Monday, 6 February 2012

Women and their fal-lals: Cold Comfort Farm

the book:

Cold Comfort Farm by Stella Gibbons

published 1932  Chapter 7


[Flora Poste has come to Cold Comfort Farm to visit her cousins.]
The fire was now burning brightly. Flora took up some sewing with which to beguile the time until supper in her own room. She was making a petticoat and decorating it with drawn threadwork…
There entered a man who could only be Seth. Flora looked up with a cool smile. ‘How do you do? Are you Seth? I’m your cousin, Flora Poste. I’m afraid you’re too late for any tea… unless you would like to make some fresh for yourself.’
He came over to her with the lounging grace of a panther, and leaned against the mantelpiece. Flora saw at once that he was not the kind that could be fobbed of with offers of tea. She was for it.
‘What’s that you’re making?’ he asked. Flora knew that he hoped it was a pair of knickers. She composedly shook out the folds of the petticoat and replied that it was an afternoon tea-cloth.

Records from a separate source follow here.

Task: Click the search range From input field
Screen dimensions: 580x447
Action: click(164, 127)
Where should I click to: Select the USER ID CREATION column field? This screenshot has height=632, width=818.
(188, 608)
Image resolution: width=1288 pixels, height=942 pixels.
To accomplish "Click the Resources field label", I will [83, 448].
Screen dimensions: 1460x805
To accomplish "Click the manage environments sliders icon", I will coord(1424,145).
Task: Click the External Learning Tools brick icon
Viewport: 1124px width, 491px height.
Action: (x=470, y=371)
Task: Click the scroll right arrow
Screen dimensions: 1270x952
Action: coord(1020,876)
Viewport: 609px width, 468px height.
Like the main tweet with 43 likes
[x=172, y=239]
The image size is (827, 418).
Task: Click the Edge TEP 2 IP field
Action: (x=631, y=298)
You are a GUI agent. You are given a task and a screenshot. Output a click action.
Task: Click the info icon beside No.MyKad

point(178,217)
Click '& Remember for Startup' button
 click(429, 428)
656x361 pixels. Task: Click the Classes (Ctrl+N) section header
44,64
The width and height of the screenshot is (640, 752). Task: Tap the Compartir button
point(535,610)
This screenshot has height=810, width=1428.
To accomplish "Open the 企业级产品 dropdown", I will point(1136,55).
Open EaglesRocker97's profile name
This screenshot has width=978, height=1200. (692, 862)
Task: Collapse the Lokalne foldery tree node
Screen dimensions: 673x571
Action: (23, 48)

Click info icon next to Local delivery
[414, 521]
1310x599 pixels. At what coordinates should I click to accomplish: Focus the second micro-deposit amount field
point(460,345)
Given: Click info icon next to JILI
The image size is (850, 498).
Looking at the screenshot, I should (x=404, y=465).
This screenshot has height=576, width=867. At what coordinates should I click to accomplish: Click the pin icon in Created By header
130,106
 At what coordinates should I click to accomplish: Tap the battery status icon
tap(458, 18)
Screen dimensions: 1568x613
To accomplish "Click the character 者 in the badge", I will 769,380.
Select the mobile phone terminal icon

‘Aye… woman’s nonsense,’ said Seth softly…’Women are all alike – ay fussin’ over their fal-lals and bedazin’ a man’s eyes, when all they really want is man’s blood and his heart out of his body and his soul and his pride.’
‘Really?’ said Flora, looking in her work-box for her scissors.
‘That’s all women want – a man’s life. Then when they’ve got him bound up in their fal-lals and bedazin’ ways and their softness, and he can’t move because of the longin’ for them as cries in his man’s blood – do you know what they do then?’
‘I’m afraid not’ said Flora. ‘Would you mind passing me that reel of cotton on the mantelpiece, just by your ear? Thank you so much.’

observations:
This book was written as a satire or parody of a genre of books current at the time, one that could be described as rural gothic – dramatic tales full of deep emotions and passionate natures: Mary Webb’s Precious Bane, a very good book indeed, is probably the only real survivor.  Stella Gibbons considered these books did not have enough jokes, and were too full of long, not very meaningful sentences. (One of her ideas was to mark with asterisks passages in her own books that she thought particularly fine writing.) But though the targets have long since gone, Cold Comfort Farm will last forever and surely amuse for as long as books are read. ‘Something nasty in the woodshed’ has entered the language, and keen readers have other catchphrases: when the sukebind is in bloom, the water-voles, the hired girl, flying in the face of Nature, clettering the dishes. And if your family ask if you are busy, Cousin Judith’s reply is strongly recommended: ‘Busy! Busy weaving my own shroud belike. Do as you please if so be as you don’t break in on my loneliness.’
In the end Flora efficiently sorts out the whole family one by one.
For American readers: knickers are underwear.